**THE EXERCISE:** According to the profile of the soprano Garrett, how many copies has her 1991 album Diva sold?

**TEXT PROVIDED:**
She's late for our meeting, but her excuses are so laced with charm that it would be churlish to mind. Garrett has agreed to talk on an exclusive basis on condition she is portrayed in serious mood. Well, yes, I'd like that too. None the less I'm curious. Being a bouncy Yorkshire working- class girl and proud of it, Garrett has a mission in life to spread the word that opera is neither highbrow nor elitist. "Opera was always in our home," she declares. "It was only when I came to London that I discovered it is something only the intelligentsia were supposed to enjoy. That's a load of bollocks. Opera is full of passion - and passion is part of all our lives."

It's a laudable aim. But in pursuit of it, it seems to me she has appeared on some pretty dodgy TV shows - she has trampled on tomatoes in a bucket, posed in a bath and received a "Gotcha Oscar" from Noel Edmonds - and has been on everything from Last Night of the Proms to Channel 4's mindless youth show The Word.

For English National Opera's principal soprano, it is one thing to take your clothes off (as she did in Die Fledermaus), quite another to lark about on shows like these. Garrett is without doubt a breath of fresh air on the opera scene, but why does she dabble in this nonsense? Is she helping her cause?

"I had a ball with Noel Edmonds," she says. "I don't appear on these shows just to shock, you know. Anyway, I always watched Noel's House Party with my kids (Jeremy, two; Chloe, 20 months) before I received the Gotcha. They love Mr Blobby. This is me, the way I am. People have this stereotyped image of what an opera singer should be like."

The proof of the pudding is that audiences are going up; and people are buying her albums (Diva, released 1991, has sold 60,000 copies; Prima Donna, 1992, entered the British classical artists' chart at No 2). When she does signing sessions in record shops - "and this thrills me more than I can tell you" - they say things like, "We would never have listened to this music if it hadn't been for you".

**DATA:**

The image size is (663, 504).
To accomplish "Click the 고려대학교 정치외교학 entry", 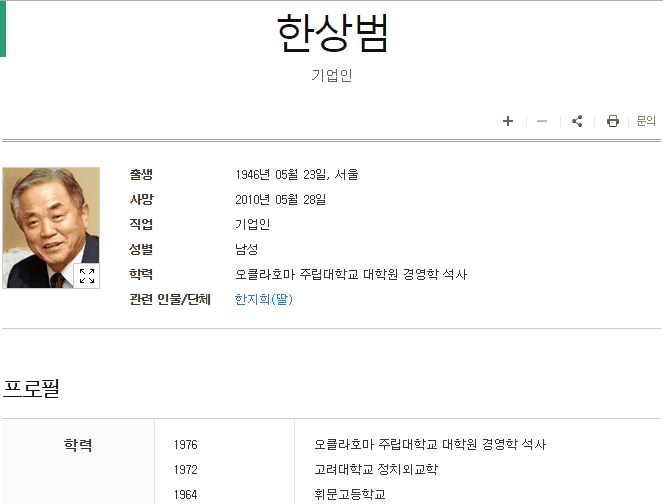I will [375, 469].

**RESULT:** 60,000 copies.